There are some common misconceptions about reverse channel letters. Some people, for example, mistakenly assume white is the only possible colour for halo illumination, as in Figure 6. On the contrary, reverse lighting can be provided effectively in many different colours. Indeed, depending on the installation environment, a halo colour other than white can be helpful in attracting more attention to the sign. Figures 7 and 8 feature examples of this effect.

Reflective backer panels
Reverse channel letters are often mounted directly to a building façade, which can be appropriate in many situations, but can also be detrimental in others; these are cases where reflective backer panels can be useful additions.

For a sign mounted directly to a façade, both the colour and the texture of that façade can influence the halo lighting’s appearance. If white light-emitting diodes (LEDs) are used to halo-light letters on a red brick wall, for instance, the halo itself may take on a somewhat reddish tinge at night.

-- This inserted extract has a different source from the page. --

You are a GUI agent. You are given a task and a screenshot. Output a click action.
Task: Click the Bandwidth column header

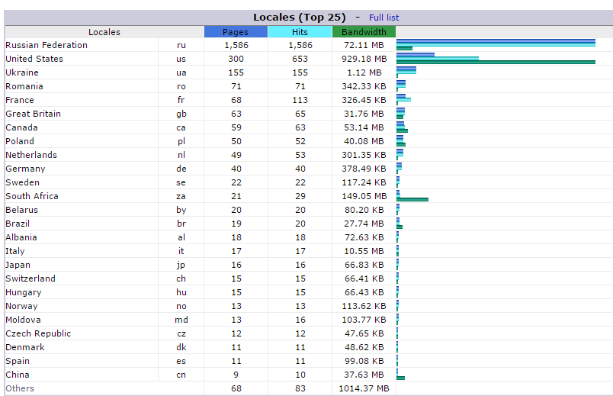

A backer panel is simply a formed aluminum sheet, painted in any colour, in front of which the reverse channel letters are mounted. The reflective nature of the panel takes fuller advantage of the lighting by amplifying it in the direction of the viewer, while also creating a smoother, more even, clearer and ultimately more visually compelling sign (see Figures 9 and 10).

Logo boxes
The addition of a logo box is another way to help make a channel letter set more visually conspicuous.

A logo box is essentially a contoured channel letter. In some cases, its shape is sufficient to communicate a certain message (see Figure 11). In others, the application of either coloured vinyl or a digitally printed graphic is also necessary.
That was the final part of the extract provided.